Luego del lanzamiento durante 2015, en el marco de Naciones Unidas, de la Agenda 2030 y su más conocido exponente: los Objetivos de Desarrollo Sostenible (ODS), este año los esfuerzos se centraron en la creación de una conciencia colectiva al respecto. Resultado de la participación del sector privado y las organizaciones de la sociedad civil, junto a las agencias y administraciones de los estados miembro, los ODS están posibilitando un lenguaje común, clave para el trabajo conjunto que requiere su consecución.

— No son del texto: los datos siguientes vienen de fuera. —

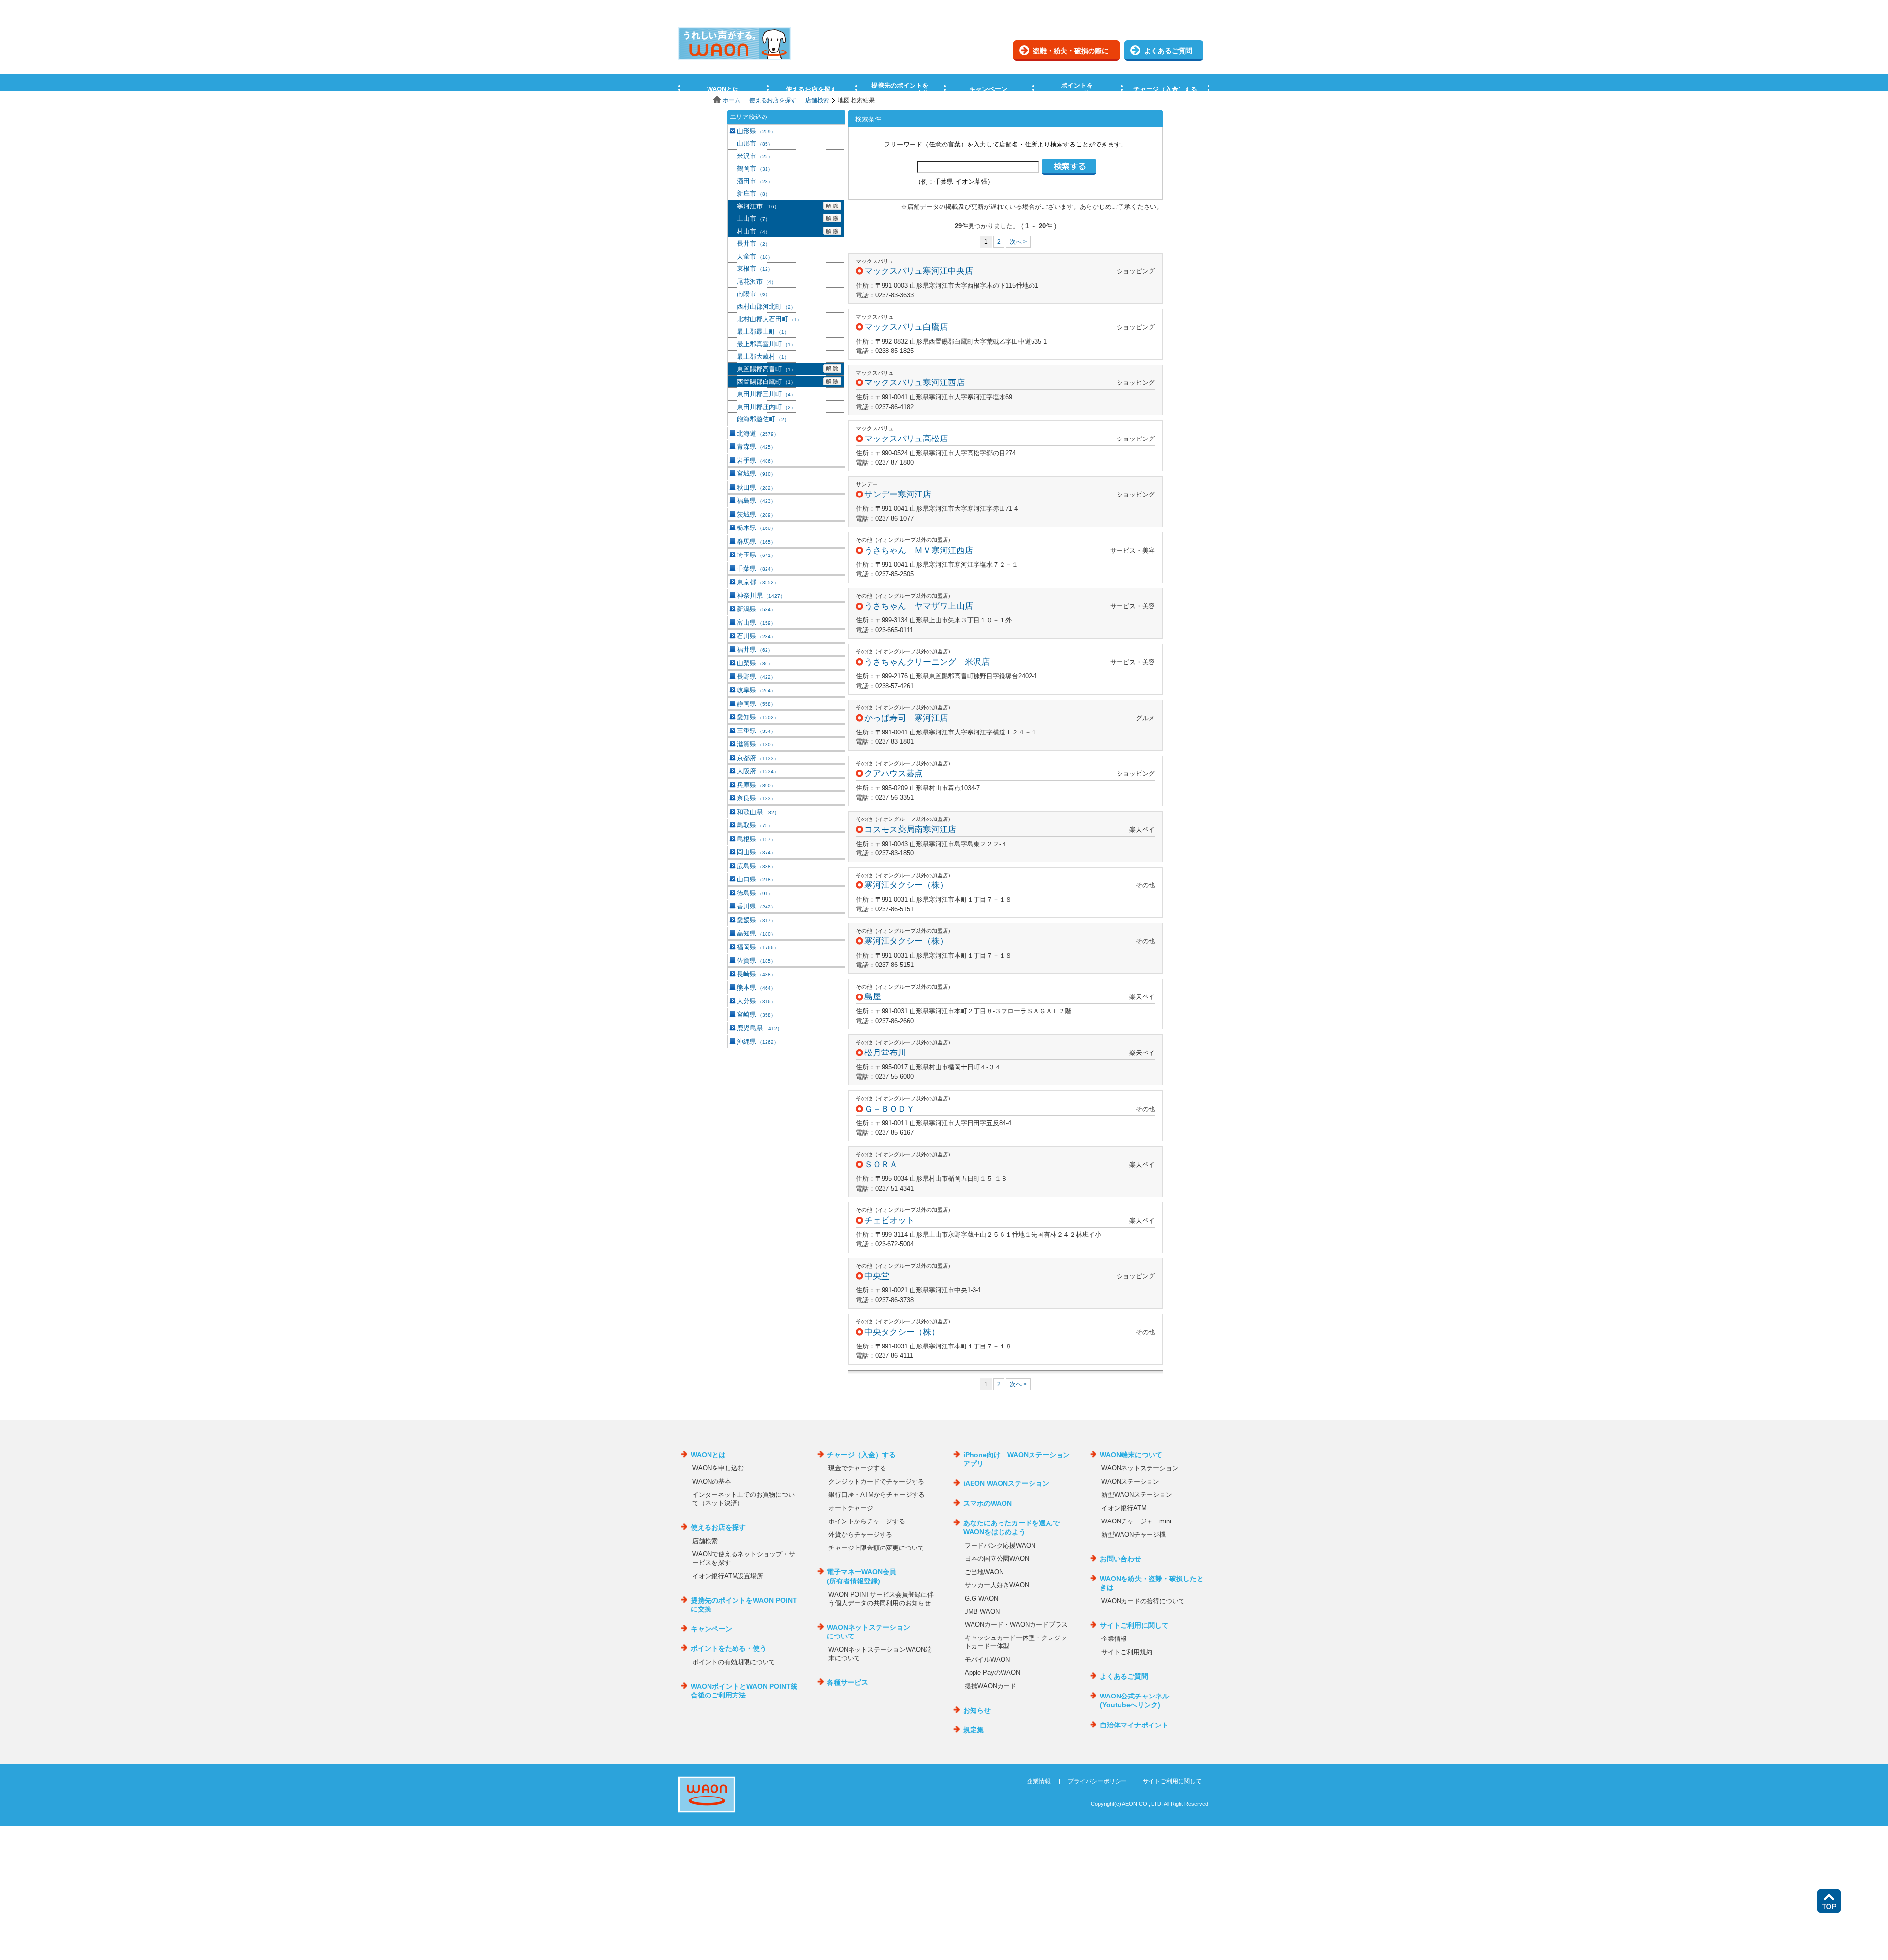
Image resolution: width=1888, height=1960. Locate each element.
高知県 (756, 933)
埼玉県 (756, 554)
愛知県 (758, 717)
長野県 (756, 676)
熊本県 (756, 987)
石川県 (756, 636)
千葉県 (756, 568)
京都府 (758, 757)
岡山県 (756, 852)
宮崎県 (756, 1014)
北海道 (758, 433)
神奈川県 (761, 595)
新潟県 (756, 609)
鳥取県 (755, 825)
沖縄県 (758, 1041)
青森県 (756, 446)
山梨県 (755, 663)
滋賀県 (756, 744)
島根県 (756, 839)
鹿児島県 (759, 1028)
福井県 (755, 649)
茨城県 (756, 514)
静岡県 (756, 703)
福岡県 (758, 947)
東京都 (758, 581)
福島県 (756, 500)
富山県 (756, 622)
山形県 (756, 131)
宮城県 (756, 473)
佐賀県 (756, 960)
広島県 (756, 866)
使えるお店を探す (772, 100)
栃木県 (756, 527)
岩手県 (756, 460)
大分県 (756, 1001)
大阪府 (758, 771)
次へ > (1018, 241)
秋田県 (756, 487)
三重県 (756, 730)
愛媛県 (756, 920)
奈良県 (756, 798)
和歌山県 (758, 812)
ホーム (731, 100)
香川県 (756, 906)
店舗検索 (817, 100)
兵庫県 (756, 785)
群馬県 (756, 541)
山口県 (756, 879)
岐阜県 (756, 690)
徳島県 (755, 893)
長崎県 (756, 974)
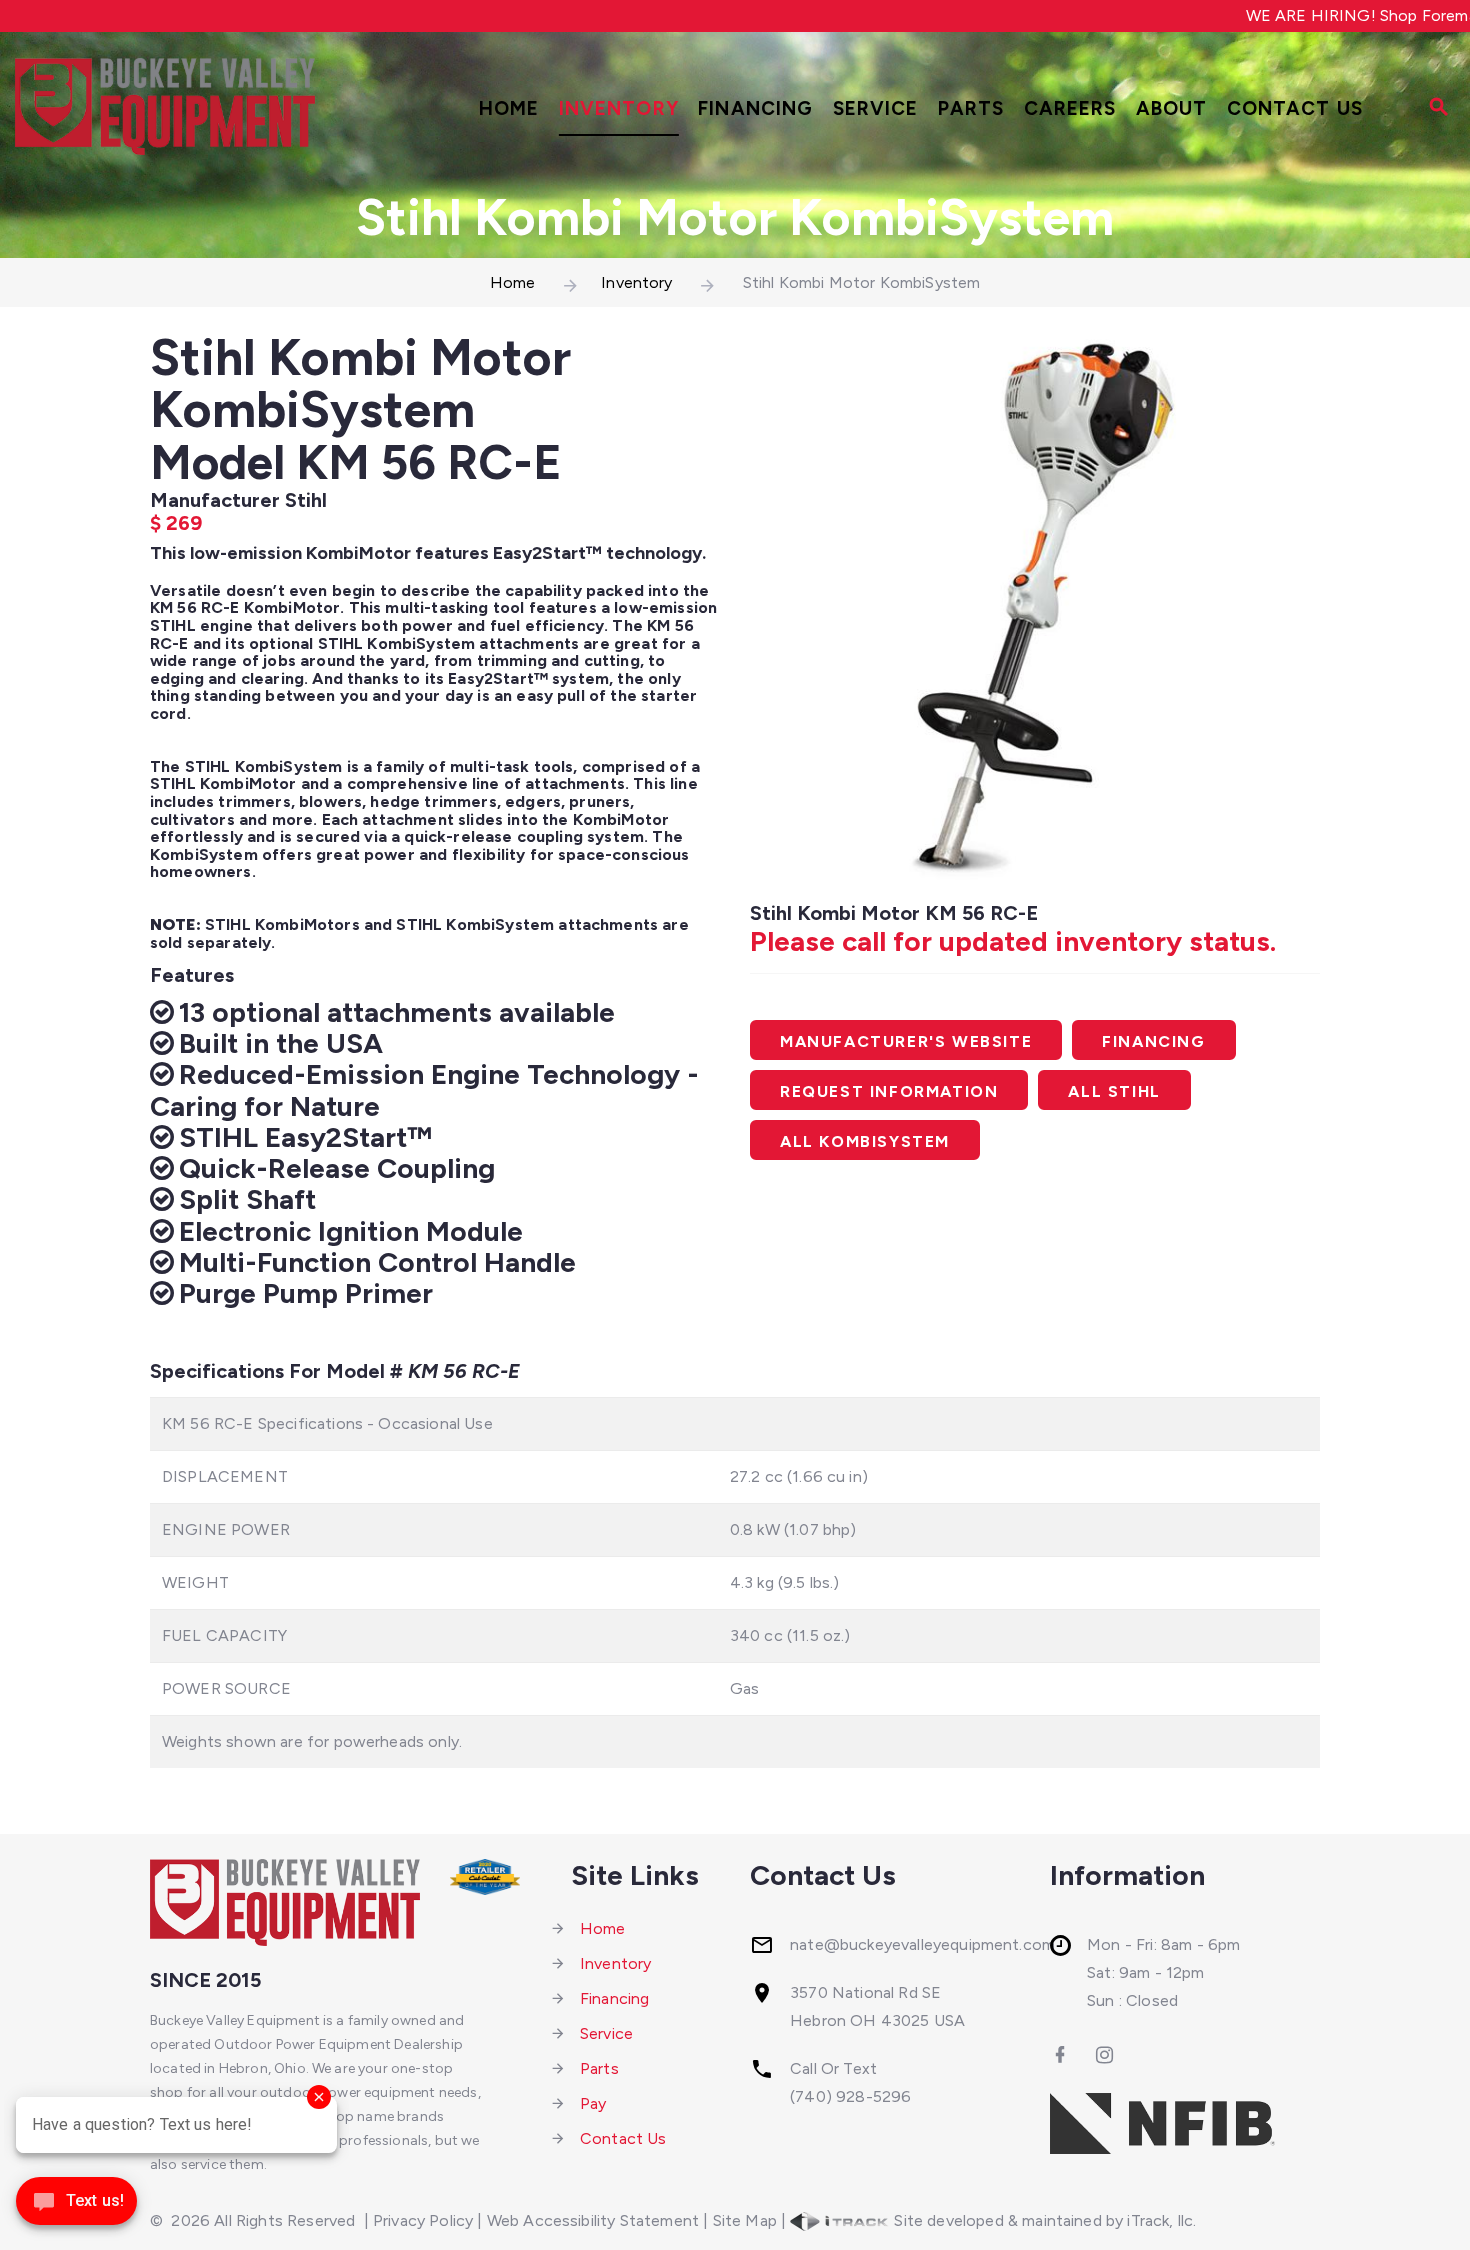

De manera particular, en este primer año de los ODS, las administraciones públicas han centrado sus esfuerzos en el levantamiento de la línea base de políticas que ya existían respecto a los temas cubiertos, la identificación de las prioridades para el desarrollo de nuevas políticas públicas y la creación de instancias de coordinación y monitoreo. En el caso de las empresas, el énfasis ha recaído en entender la contribución que pueden aportar a través de sus actividades, de las iniciativas de responsabilidad social con las que vienen trabajando en sus impactos y de nuevas oportunidades de negocio en las que la innovación contribuya al desarrollo socioeconómico. Las organizaciones de la sociedad civil, ante la oportunidad de arraigar la colaboración con administraciones y empresas en relación a las temáticas de la Agenda, han trabajado intensamente al respecto, exponiendo las prioridades que entrega su conocimiento de las realidades in situ y buscando nuevas posibilidades en el marco de modelos innovadores como las cadenas híbridas de valor.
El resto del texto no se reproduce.